═══ Information given
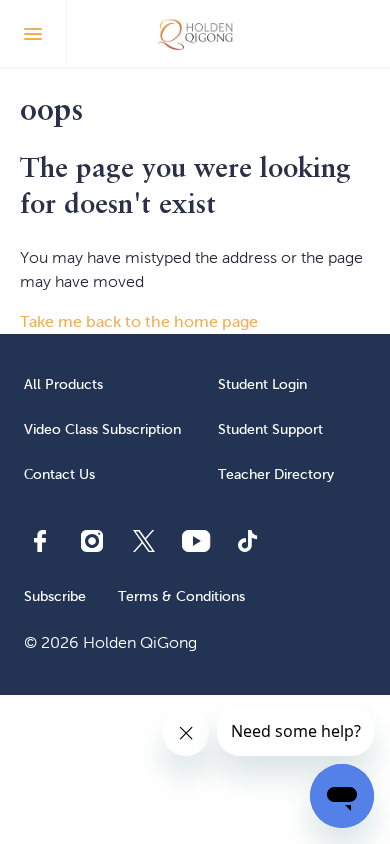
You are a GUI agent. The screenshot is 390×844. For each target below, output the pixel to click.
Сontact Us (59, 474)
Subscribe (55, 596)
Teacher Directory (276, 474)
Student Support (270, 429)
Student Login (262, 384)
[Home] (195, 34)
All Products (63, 384)
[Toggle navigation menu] (33, 34)
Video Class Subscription (102, 429)
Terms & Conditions (181, 596)
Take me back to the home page (139, 321)
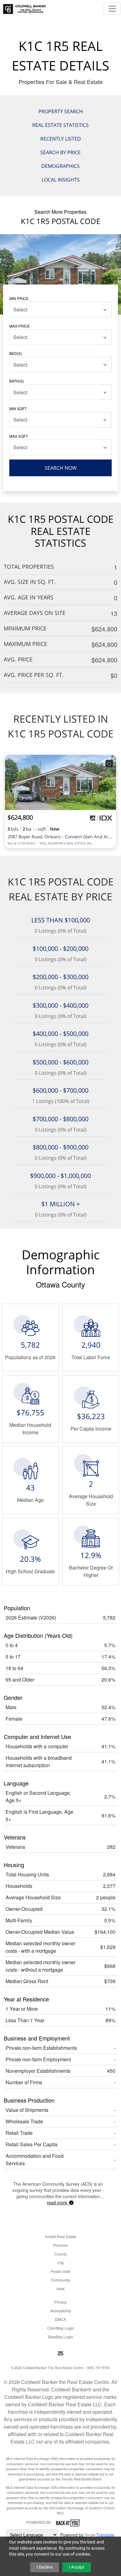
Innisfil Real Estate (60, 2236)
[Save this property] (109, 763)
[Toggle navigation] (112, 8)
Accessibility (60, 2310)
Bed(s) (15, 353)
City (60, 2262)
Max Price (19, 326)
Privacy (60, 2302)
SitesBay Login (60, 2336)
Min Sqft (18, 408)
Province (60, 2245)
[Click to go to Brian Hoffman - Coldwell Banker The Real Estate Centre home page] (24, 7)
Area (60, 2288)
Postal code (60, 2271)
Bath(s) (16, 380)
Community (60, 2280)
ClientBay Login (60, 2328)
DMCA (60, 2319)
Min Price (19, 298)
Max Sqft (18, 436)
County (61, 2253)
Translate (105, 2535)
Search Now (61, 467)
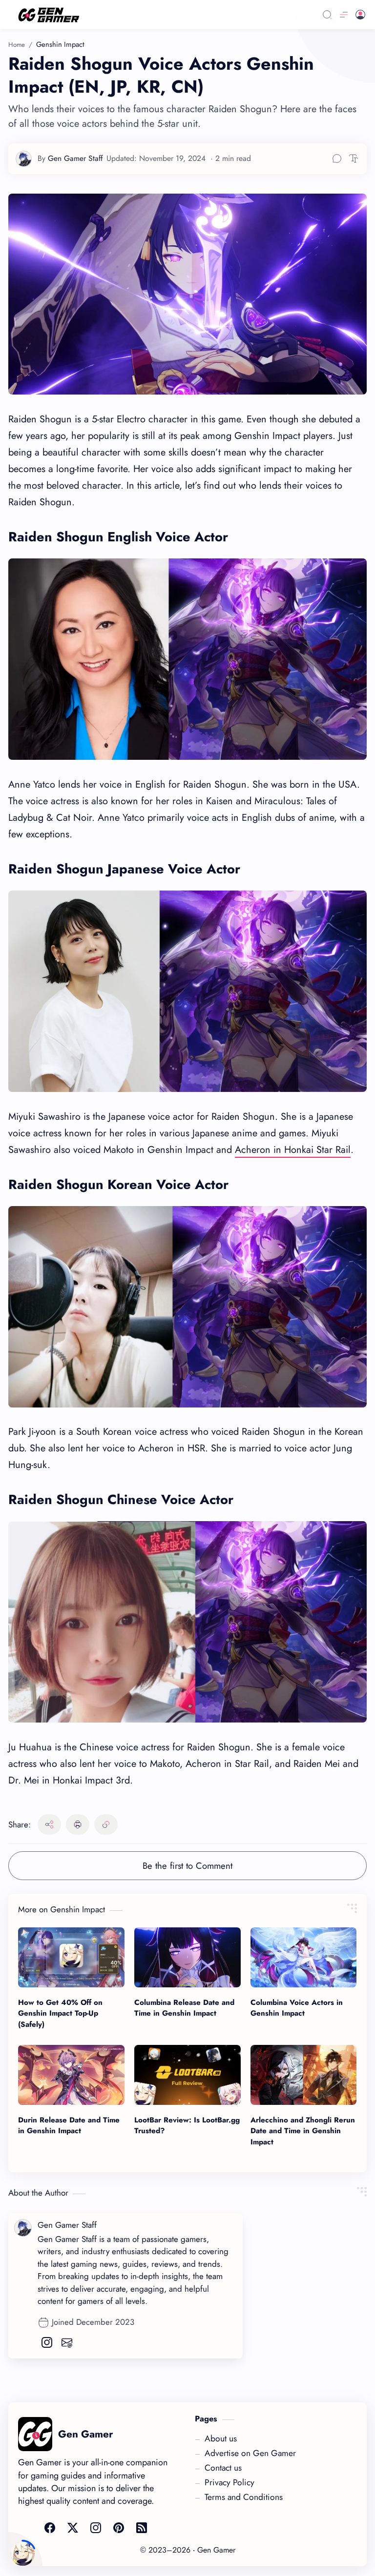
══════
=== What the task asks ===
Go through the entries and filter for lines holding the word "navigation"; copy each match.

=== Your solution ===
[Toggle navigation menu] (33, 34)
[Toggle navigation] (112, 8)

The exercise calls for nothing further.